Trading sources said that Tupras was looking for heavy sour crudes such as Iraq’s Basrah Light and Basrah Heavy and similar grades in a tender closing on Wednesday, August 14 for late September to mid-October arrival. Results are expected from Wednesday afternoon. The source said that there had been no change to the tender document details or the tendering process.
“We have no changes to the tender- it’s like a normal regular tender that we’d release,” the source close to Tupras said.
But traders said that while the tender process was unfolding as usual, they expected fewer counterparties to be involved in these current tenders.
“It depends on your appetite for risk, depends on counterparties and whether they can extend credit,” a crude trader active in the Mediterranean oil market said.

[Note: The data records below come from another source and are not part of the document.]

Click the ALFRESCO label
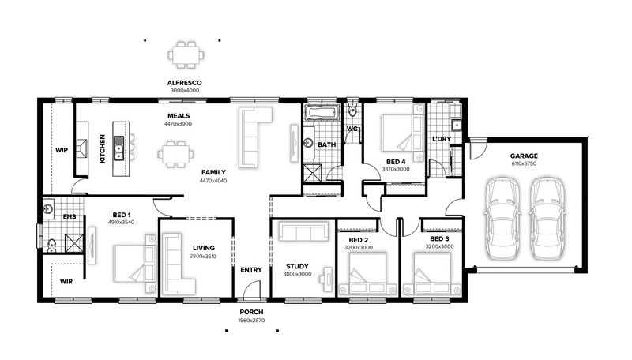coord(185,83)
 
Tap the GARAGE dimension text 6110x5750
coord(524,164)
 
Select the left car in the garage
coord(502,219)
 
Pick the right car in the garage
coord(547,219)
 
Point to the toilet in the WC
coord(352,110)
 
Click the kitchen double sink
coord(118,148)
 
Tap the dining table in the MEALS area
coord(175,154)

Another said he saw fewer participants as a likely outcome, but that it might only be a short term effect. “I expect some suppliers will have restricted terms in terms of lira/credit issues- could be temporary, but it will depend on how [the situation] develops,” the trader said.
Sources said that Tupras was asking for its usual 60 day payment after delivery in its current tenders.

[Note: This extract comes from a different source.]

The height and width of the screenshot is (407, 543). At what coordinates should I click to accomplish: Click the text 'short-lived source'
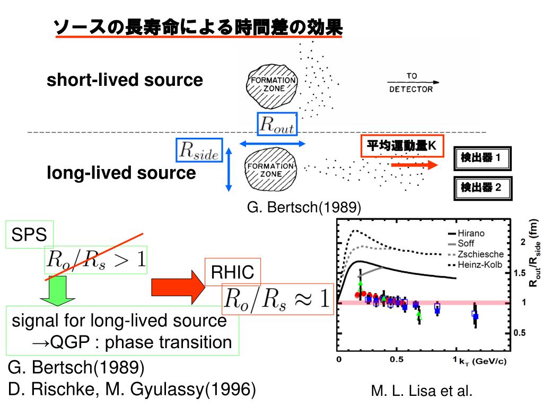[x=125, y=81]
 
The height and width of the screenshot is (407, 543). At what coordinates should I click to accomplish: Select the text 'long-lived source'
[x=121, y=173]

A spokesman at Tupras, which operates four refineries (Izmit, Izmir, Kirikkale, Batman) in the country, was unavailable for comment.
Tupras’ spot crude demand has risen sharply this year spurred by strong refining margins and robust bitumen production.
Purchases of Iraqi Basrah Light and Basrah Heavy along with Russian Urals crude have risen steadily this year while imports of Iranian crude have stayed stable at around 175,000 b/d this year, according to S&P Global Platts estimates.
The country’s crude imports in May averaged 426,167 b/d. Turkish crude oil demand is also expected to rise later this year with Socar’s new 210,000 b/d STAR refinery to be commissioned in the autumn.
FUEL OIL, GASOLINE EXPORTS
There are some expectations that Tupras could now start to export more high sulfur fuel oil in the coming months to take advantage of the strong dollar, as refined products are priced on a US dollar per metric ton basis.
Tupras typically exports about 90,000-120,000 mt/month of RMG grade fuel oil, making it a key source of supply of bunker grade fuel in the Mediterranean.
Turkey also regularly exports gasoline with some recent fixtures seen to Egypt and the Middle East in the past few months. This week, the Torm Helvig was fixed to carry gasoline from Izmit to the US Atlantic Coast with options to go the Persian Gulf for August 21 loading dates, according to trading sources. A source said Tupras normally exports around 222,000 mt of gasoline every month.
DIESEL IMPORTS REBOUND
Besides crude the country is also a big importer of diesel, importing more than 50% of its total consumption which was around 22 million mt in 2016.
The sharp fall of Turkish lira hasn’t affected buying diesel yet, sources added.
They noted that diesel demand in Turkey has actually been healthy in recent weeks, propelled by a restocking campaign that followed a period of low stocks.
“It feels like they are buying now what they didn’t buy in July,” said a trading source.
In late June, Turkey halved the compulsory oil stocks that fuel distributors have to hold, inputting some of those volumes in the spot market at the time. The period also coincided with the run-up to the presidential elections in Turkey.